Prescription Medications

If symptoms persist, prescription medications that may help include:

– Muscle relaxants
– Antispasmodics for bowel cramping
– Low dose tricyclic antidepressants
– Prescription acid reducers, antacids, H2 blockers or PPIs for ulcers and GERD
– Laxatives or stool softeners for constipation
– Antibiotics for diverticulitis or H. pylori infection
– Immunosuppressants for inflammatory bowel disease

Dietary Changes

Dietary modifications tailored to specific conditions can help minimize symptoms:

– Low fiber, low residue diet for diverticulitis
– Dairy-free diet for lactose intolerance
– Eliminating foods causing intolerance, sensitivities or allergies
– Small, frequent, bland meals for ulcers or indigestion
– High fiber diet with plenty of fluids for constipation
– Low fat meals for gallbladder disease


Abdominal pain caused by certain conditions may require surgery:

– Appendicitis – Appendectomy
– Bowel obstructions or perforations – Bowel resection
– Severe diverticulitis – Partial colonectomy
– Gallstones – Cholecystectomy
– Large kidney stones – Lithotripsy, laser stone breakup, basket stone removal
– Abdominal aortic aneurysm repair – Grafting or stent placement
– Severe ulcer disease – Antrectomy
– Cancer – Tumor removal


Some ways to help prevent abdominal pain include:

– Drink plenty of fluids
– Eat a high fiber diet with probiotics
– Exercise regularly
– Avoid smoking and limit alcohol
– Maintain a healthy weight
– Manage stress levels
– Avoid trigger/high fat foods if you have GERD, gallstones or IBS
– Take NSAIDs with food and limit use if you have a history of ulcers
– Prevent foodborne illness by properly handling, preparing and storing foods

When to Seek Emergency Treatment

Seek prompt emergency care for abdominal pain if you experience:

– Severe constant pain or sharp pains that come in waves
– Fever over 101° F (38° C)
– Vomiting blood or passing bloody stool
– Chest pain with abdominal discomfort
– Pain with shoulder, neck or rectal pain
– Difficulty breathing
– Abdominal rigidity or tightness
– Signs of shock like fainting, excessive sweating, rapid heart rate

These can indicate a serious problem like appendicitis, perforated ulcer, pancreatitis, gallstone attack or abdominal aortic aneurysm dissection.

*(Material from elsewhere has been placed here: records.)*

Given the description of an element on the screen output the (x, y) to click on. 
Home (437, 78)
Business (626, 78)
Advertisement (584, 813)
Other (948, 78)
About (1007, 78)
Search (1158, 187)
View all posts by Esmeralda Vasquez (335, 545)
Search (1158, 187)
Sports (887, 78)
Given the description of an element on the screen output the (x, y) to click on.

Anyone with sudden, severe abdominal pain needs rapid medical evaluation, as delaying treatment can be dangerous. Don’t hesitate to call 911 or have someone drive you to the emergency room if very concerning symptoms arise.


Abdominal pain has many potential causes, ranging from mild indigestion to emergent conditions like appendicitis. The most common reasons for abdominal pain are gas, constipation, food poisoning, gastroesophageal reflux disease, irritable bowel syndrome, diverticulitis, kidney stones, abdominal muscle strains, ulcers and gallstones. More serious causes like appendicitis, bowel obstructions and aneurysms require prompt medical treatment. Mild pain often improves with rest, diet changes and over-the-counter medications. If severe or accompanied by vomiting, fever or bloody stools, seek emergency care. Paying attention to associated symptoms and risk factors can help determine when abdominal pain is likely to be minor or require further evaluation. If in doubt, consult a medical professional.